La madrugada de hoy era como de un mundo viejo y ya sabido. Ni siquiera la niebla que raleaba en los bajíos cubriendo con su tul brumoso un par de pueblos que encontré en la carretera hacía que yo encontrara el antiguo gozo que me producían los paisajes del norte al amanecer. Quizás mi memoria embellezca un paisaje otoñal recorrido en mi tardía adolescencia cuando estrenaba aquel modo barato de viajar que era el auto-stop, un otoño de vagar por Asturias y Cantabria durmiendo en prados que amanecían ya llenos del blanco rocío y con la tienda de campaña como sacada de la bañera; mañanas espléndidas en las que, entonces sí, pareciera que el mundo se estuviera inventando. Jodía esta cosa que hace que lo ya visto o muy visto se nos vaya apareciendo poco a poco carente de la gracia que tuvo cuando lo descubrimos.
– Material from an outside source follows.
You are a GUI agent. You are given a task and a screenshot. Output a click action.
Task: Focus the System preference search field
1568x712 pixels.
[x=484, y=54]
Algo, imagino, contra lo que hay que luchar para que algún día no nos veamos sofocados por eso que le acometió a Churchill cuando pasó de los ochenta y se encontró de repente viudo: “Yo ya lo he visto todo, no necesito ver más”. El otro día venía a decir, más o menos, que andaba tras el rastro de llegar a cierto estado de gracia que me permitiera ver, sentir, escribir de esa peculiar manera en que la intuición o alguno de esos enanitos interiores que andan correteando por nuestro interior son tocados por el halo de alguna clarividencia, una gracia, una inspiración, una manera nueva y renovada de ver el mundo, en fin. El resto es envejecer sin remedio.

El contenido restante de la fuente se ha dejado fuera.